SUPPLIED ENTRIES —
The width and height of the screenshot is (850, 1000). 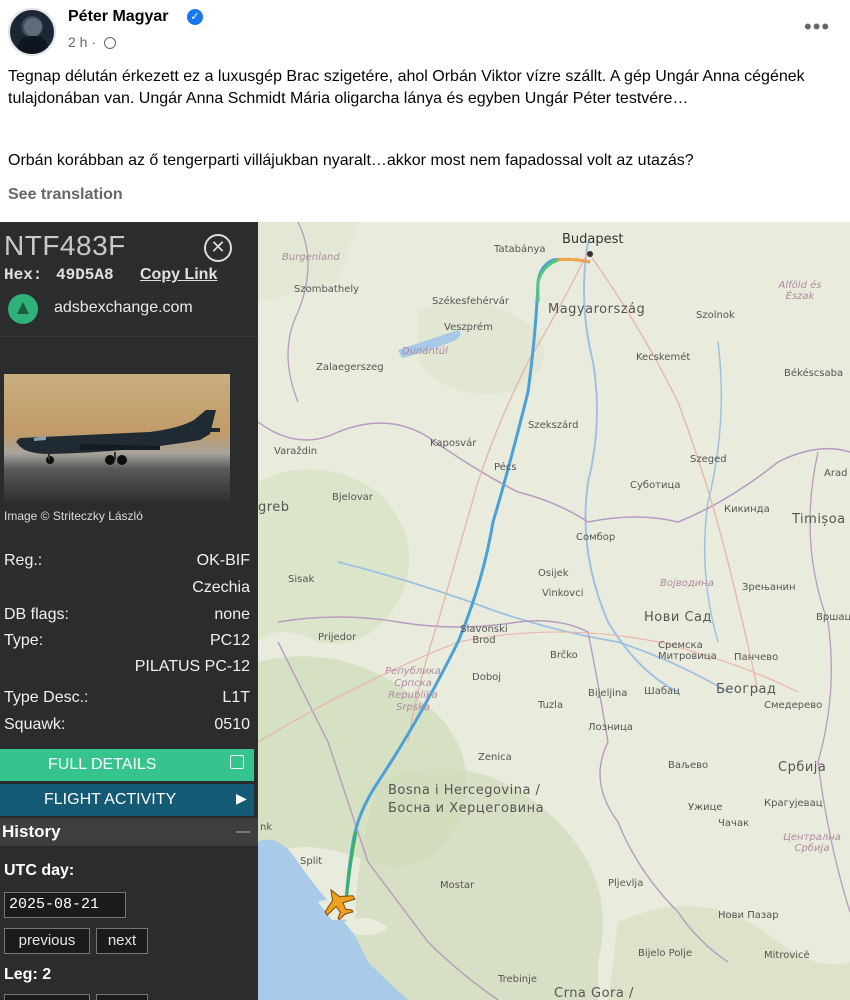 What do you see at coordinates (554, 426) in the screenshot?
I see `map-label-szekszard: Szekszárd` at bounding box center [554, 426].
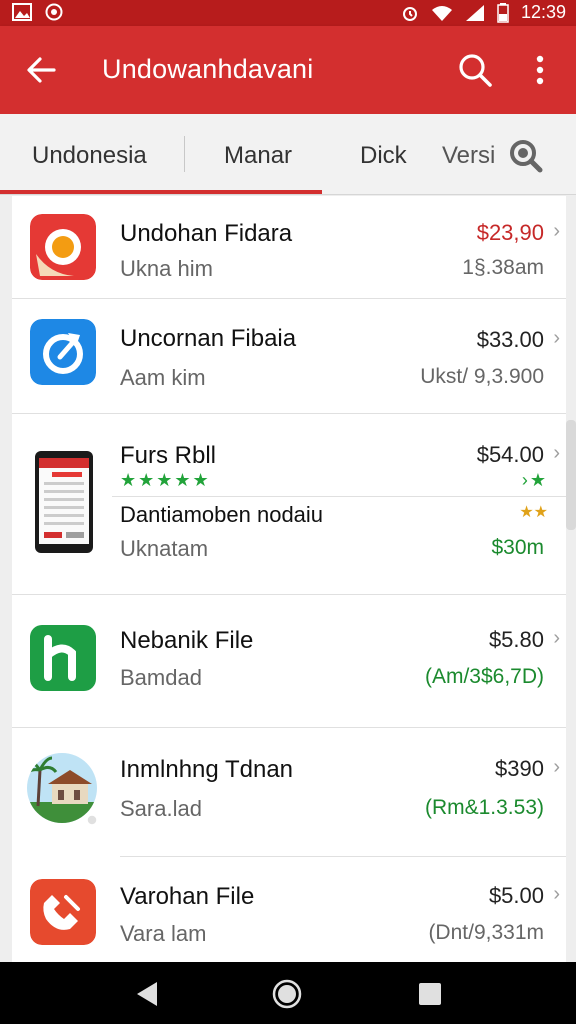 The width and height of the screenshot is (576, 1024). I want to click on tab-search-icon, so click(525, 155).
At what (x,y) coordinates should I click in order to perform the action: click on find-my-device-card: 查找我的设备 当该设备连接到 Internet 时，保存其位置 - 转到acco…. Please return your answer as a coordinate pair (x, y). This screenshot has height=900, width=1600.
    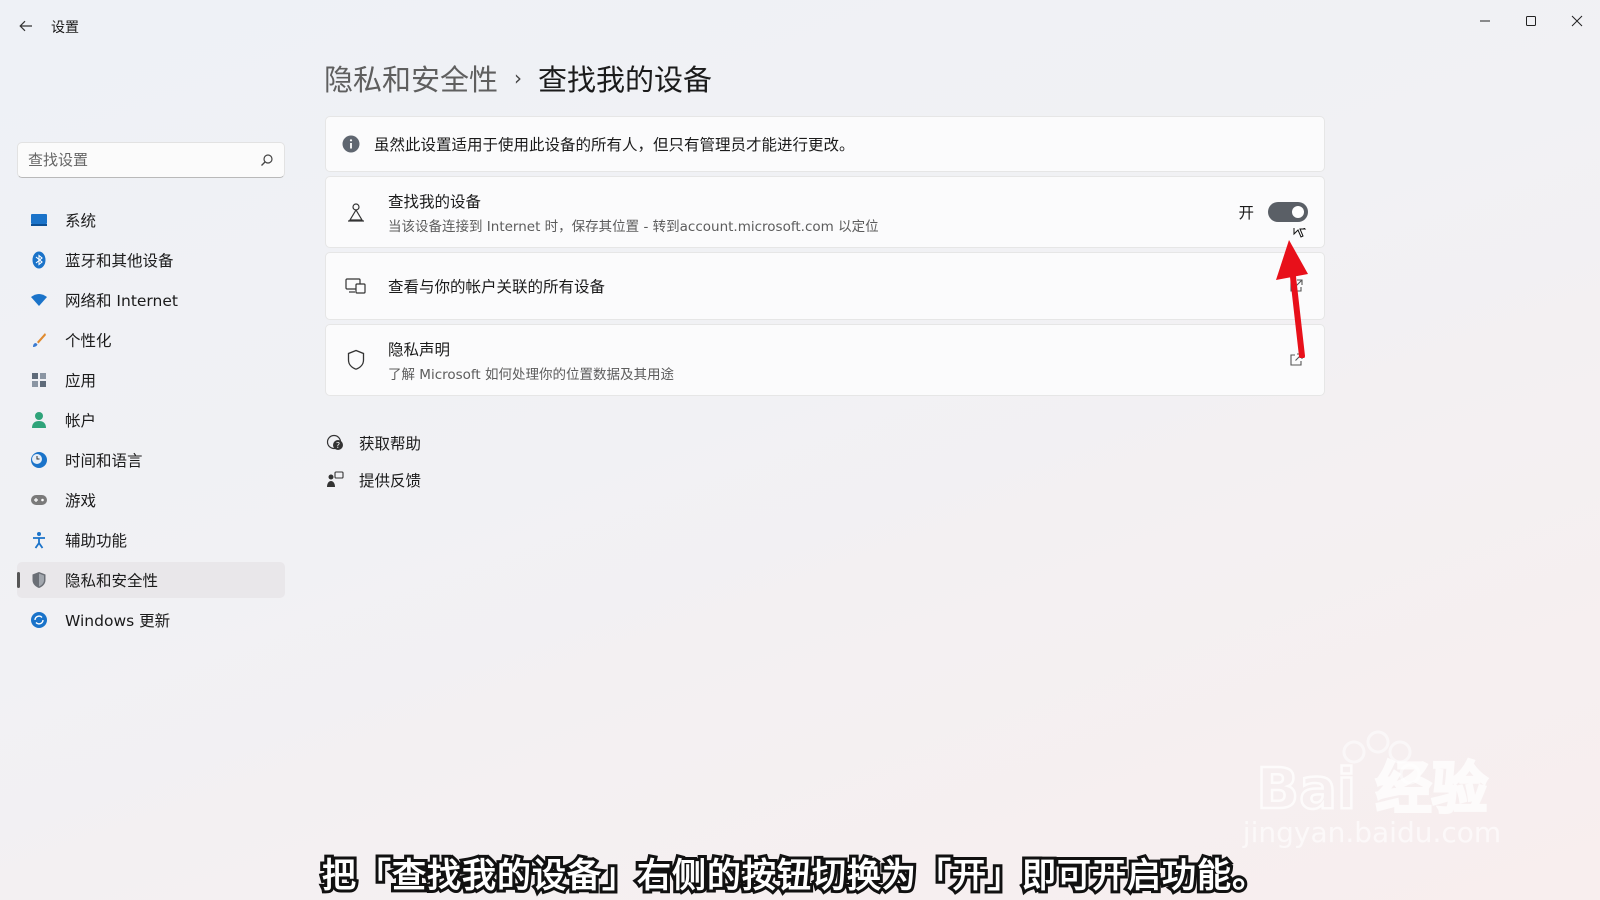
    Looking at the image, I should click on (825, 212).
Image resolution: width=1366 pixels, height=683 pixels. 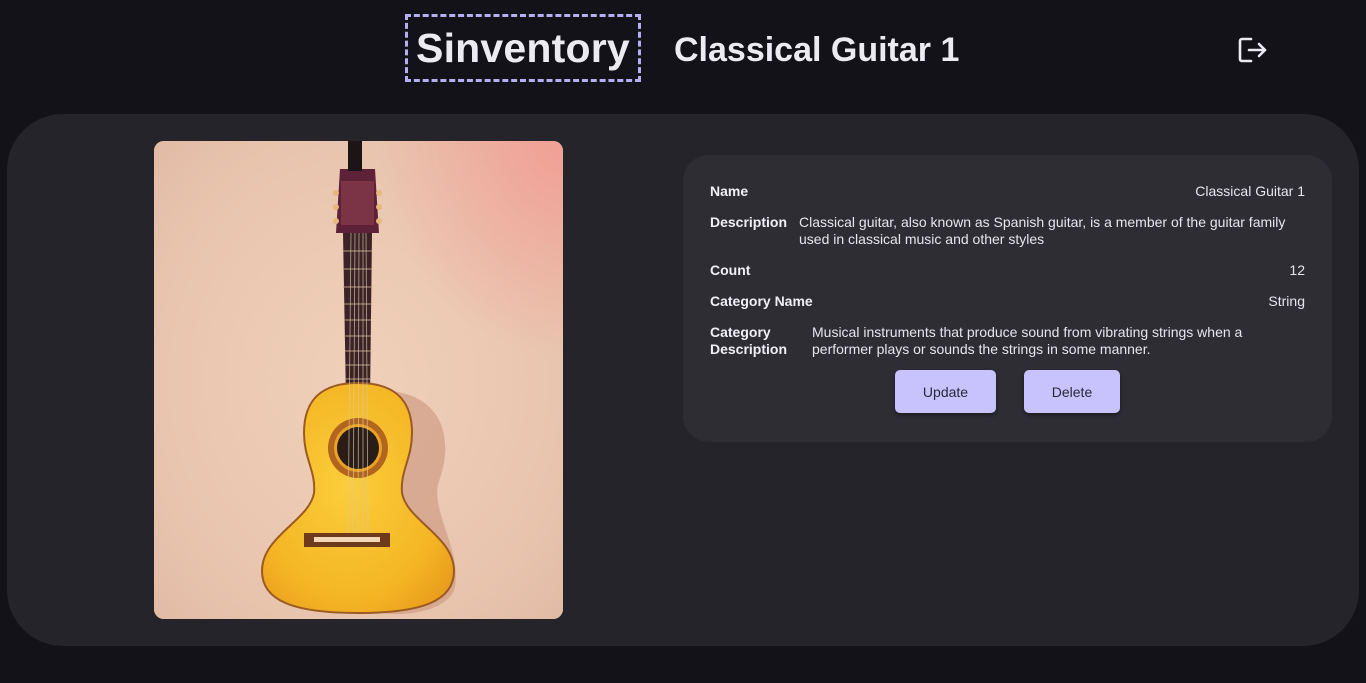 I want to click on logo: Sinventory, so click(x=523, y=48).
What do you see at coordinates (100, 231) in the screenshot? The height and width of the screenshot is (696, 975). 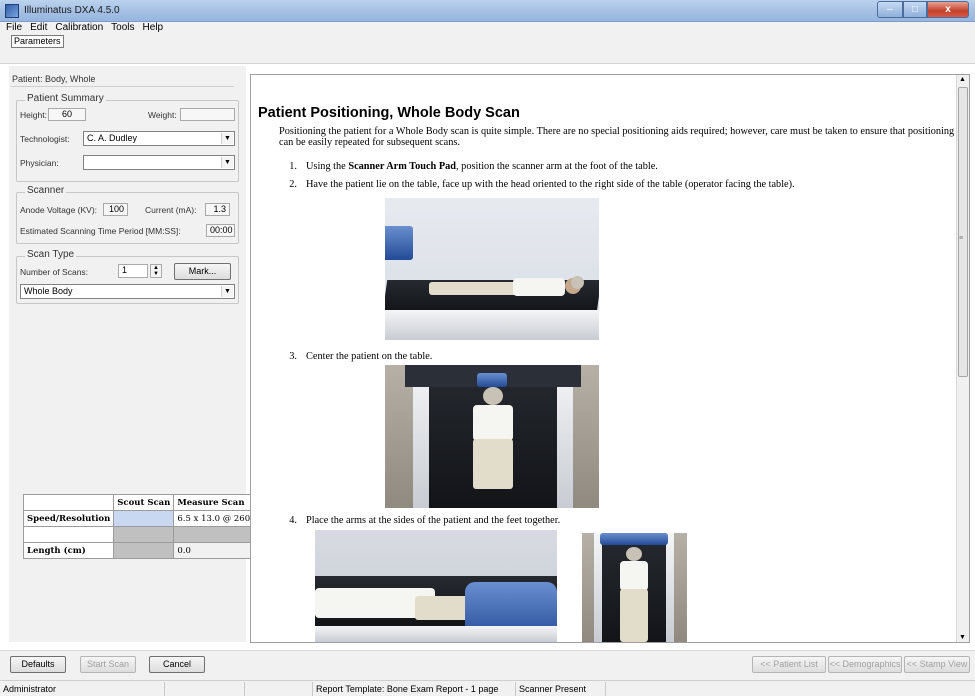 I see `scan-time-label: Estimated Scanning Time Period [MM:SS]:` at bounding box center [100, 231].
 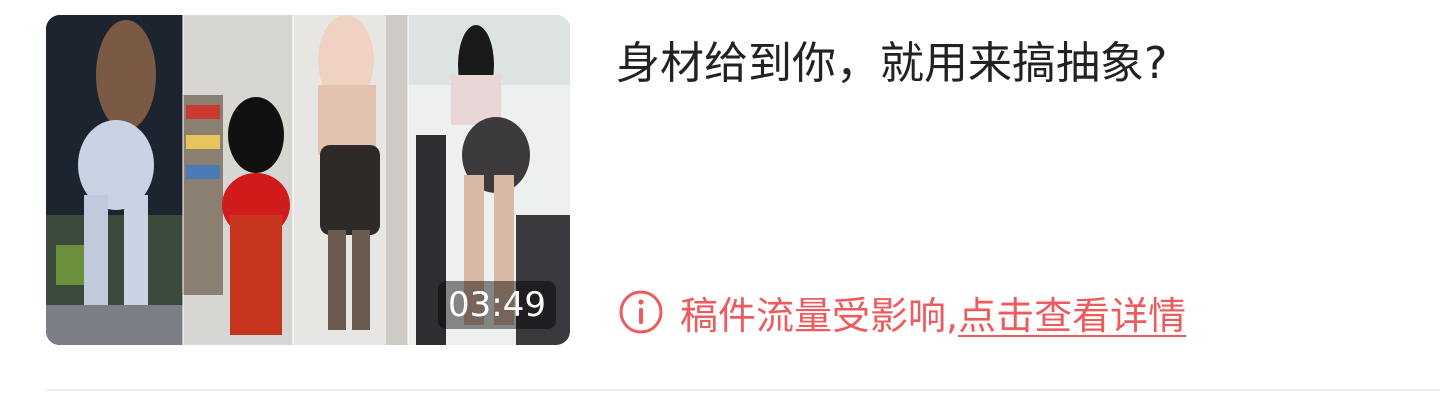 I want to click on info-circle-icon, so click(x=641, y=312).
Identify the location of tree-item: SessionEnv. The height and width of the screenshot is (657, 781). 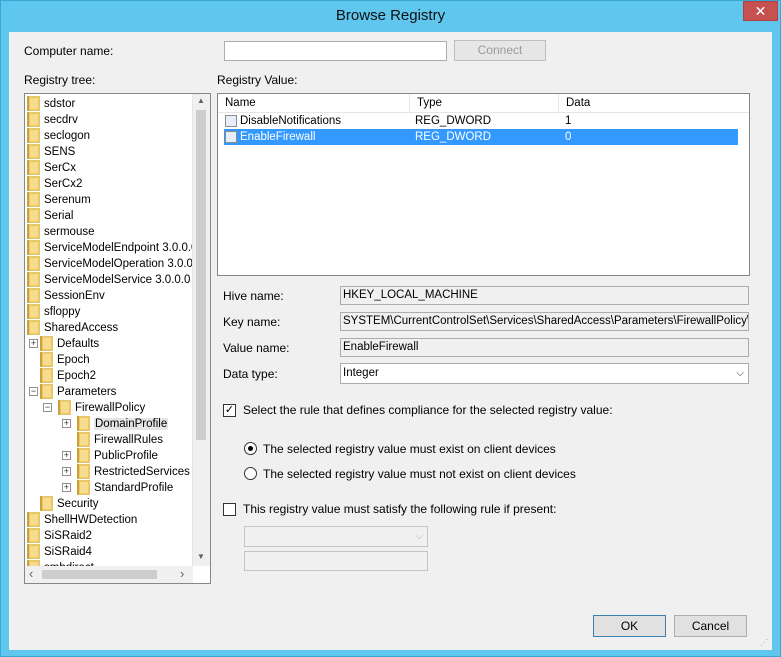
(66, 296).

TASK DESCRIPTION —
Rewrite the data from the line containing "I want to click on info-circle-icon, so" up to and including the last line of the data as a numbered list, skipping any blank lines and omitting the pictures.

SOLVED PROBLEM —
1.   I want to click on info-circle-icon, so click(x=641, y=312).
2. Identify the location of tree-item: SessionEnv. The height and width of the screenshot is (657, 781). 
3. (66, 296).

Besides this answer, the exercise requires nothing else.